### Extrait
Picquart, quand il lut l’article de l’Éclair, l’attribua à Mathieu Dreyfus[1]. Il tenait de Guénée que le député Castelin avait traité, pour ce journal, avec la famille du condamné. Il savait « ces gens » résolus à tout pour faire reconnaître l’innocence de leur martyr. Il croyait à l’apparition prochaine de quelque misérable qui s’avouerait l’auteur du bordereau. Il imagina que l’article était une nouvelle manœuvre de ces Juifs audacieux.

### Exercices
- A) Recopiez fidèlement l'extrait à partir de « Picquart, quand il » jusqu'à « ces Juifs audacieux. » inclus.
- B) Répondez brièvement, d'après l'extrait :
(i) À qui Picquart attribua-t-il l'article de l'Éclair ?
(ii) De qui tenait-il que Castelin avait traité avec la famille du condamné ?
(iii) Quelle fonction l'extrait donne-t-il à Castelin ?
- C) Relevez tous les noms de personnes cités dans l'extrait.
Les lignes qui viennent ensuite ne sont d'aucune utilité ici.

### Données enregistrées
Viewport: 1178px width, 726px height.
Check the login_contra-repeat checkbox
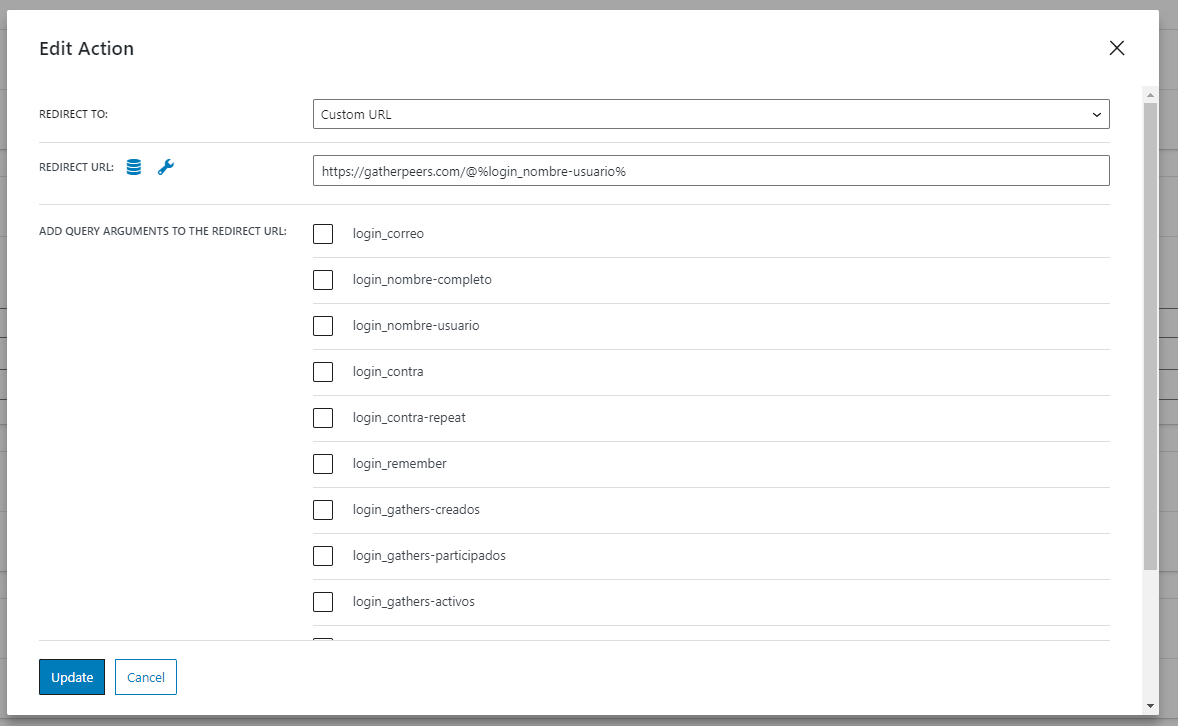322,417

### Corrigés
- A)
Picquart, quand il lut l’article de l’Éclair, l’attribua à Mathieu Dreyfus[1]. Il tenait de Guénée que le député Castelin avait traité, pour ce journal, avec la famille du condamné. Il savait « ces gens » résolus à tout pour faire reconnaître l’innocence de leur martyr. Il croyait à l’apparition prochaine de quelque misérable qui s’avouerait l’auteur du bordereau. Il imagina que l’article était une nouvelle manœuvre de ces Juifs audacieux.

- B)
(i) À Mathieu Dreyfus.
(ii) De Guénée.
(iii) Député.

- C) Picquart, Mathieu Dreyfus, Guénée, Castelin